D’abord, chaque nouvel employé a une session d’intégration « Bienvenue à la BLC » qui explique les grandes orientations de la Banque, animée en partie par le président. Puis différents programmes, d’une durée de deux semaines à six mois selon le rôle que l’employé est amené à jouer au sein de l’organisation, ont été développés en fonction du type de poste occupé. En plus de la formation en classe, plusieurs de ces programmes incluent une période de jumelage avec un parrain ou une marraine sur le terrain.
L’Académie Banque Laurentienne offre aussi des programmes de développement du leadership par le biais d’ateliers pratiques pour tous nos gestionnaires favorisant le partage de pratiques et l’apprentissage par le biais de modèles de gestion. Par ailleurs, tout au long de leur cheminement de carrière à la Banque, nos employés et gestionnaires auront accès à des activités et des programmes de formation leur permettant de faire évoluer leurs compétences.

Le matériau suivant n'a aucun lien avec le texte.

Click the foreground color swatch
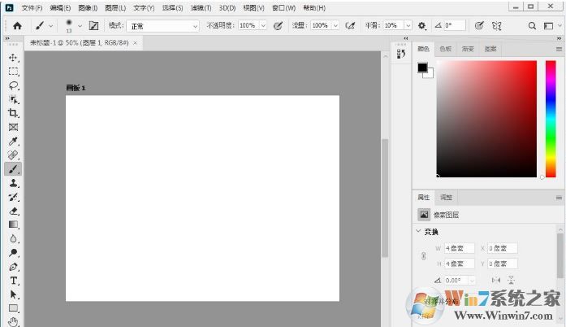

L’Académie en ligne offre également de nombreuses capsules de formation à distance chaque année à plus de 4 200 employés souhaitant améliorer leurs connaissances techniques des produits et services ainsi que leurs compétences.
Un deuxième élément qui fait de la Banque un employeur de choix est que nous accordons une grande importance au cheminement de carrière de nos employés. Nous possédons notamment un programme de relève en gestion visant à former de futurs gestionnaires. Grâce à une approche de formation en milieu de travail, le programme accompagne les employés et leur permet d’occuper différents postes dans notre réseau de succursales pour possiblement évoluer vers un poste de gestion.
Finalement, la proximité entre la Direction et les employés est aussi un élément distinctif de la Banque. Rencontres et communications régulières, de même que mise en valeur de la contribution de chacun des employés contribuent à cette réalité.